Medicines or steroids, to reduce inflammation in your gut, are commonly used to treat Crohn's disease when it first develops. They are usually taken in oral tablet form or as an enema (a tablet inserted into your anus), if the rectum or lower part of the colon are affected.


If the symptoms of Crohn's disease are severe, a course of steroids (corticosteroids) may be recommended for a few weeks. In most cases (70%), the symptoms improve within four weeks of starting steroids. Once the symptoms improve, the dose is gradually reduced, and then stopped. As steroids can cause side effects, they are not usually used as a long-term treatment.

5-aminosalicylate medicines

5-aminosalicylate medicines can be used as an alternative to steroids, to treat mild to moderate symptoms of Crohn's disease. They include sulfasalazine, mesalazine, salazine, and balsalazide. However, they do not always work and you may need to switch to steroids if your symptoms are severe.

Antibiotics and immunosuppressants

Some people with Crohn's disease do not respond well to steroids or 5-aminosalicylate medicines. In such cases, a specialist may advise that you use antibiotics to combat infection, immunosuppressive medicines, such as methotrexate, antibody therapy (infliximab), or a combination of these treatments.


If you have particularly bad symptoms, which cannot be controlled using medicines, you may be given a strict diet to follow. In most cases, after sticking to the diet for a few weeks, the symptoms improve and a normal diet can be gradually resumed. The reasons why this works are not fully understood, but it is thought that some foods, such as dairy products, may trigger the symptoms of Crohn's disease and that resting the gut may help.


If other treatments do not work, surgery may be required to remove the affected part of your gut. The affected part is removed and the two ends are sewn together. Surgery may also be required to treat complications such as obstructions, abscesses or damage to your gut.

Other measures

Anti-diarrhoeal medicines can be taken to firm up your stools, and painkillers may be needed at times when your symptoms are particularly bad. If your symptoms are really severe, you may need to go to hospital to receive fluid intravenously (by a drip).
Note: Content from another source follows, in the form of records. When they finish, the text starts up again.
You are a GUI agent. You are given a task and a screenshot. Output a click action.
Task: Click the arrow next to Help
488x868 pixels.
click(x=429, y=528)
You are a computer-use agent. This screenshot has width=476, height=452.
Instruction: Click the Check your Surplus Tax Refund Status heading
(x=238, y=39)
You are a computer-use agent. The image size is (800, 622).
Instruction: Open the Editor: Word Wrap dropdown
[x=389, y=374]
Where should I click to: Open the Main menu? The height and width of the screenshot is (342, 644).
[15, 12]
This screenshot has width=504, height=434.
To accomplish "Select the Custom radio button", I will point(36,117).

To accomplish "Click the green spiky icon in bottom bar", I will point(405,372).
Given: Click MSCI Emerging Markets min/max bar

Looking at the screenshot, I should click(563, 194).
You may be prescribed iron tablets if you develop anaemia. Also, if your gut is not absorbing food properly, you may need to take vitamin supplements.  If you smoke, giving up will often decrease the frequency of your symptoms

The future

The development of new medications for Crohn's disease is ongoing, and it is likely that there will be a number of new treatment options available for the condition over the next decade.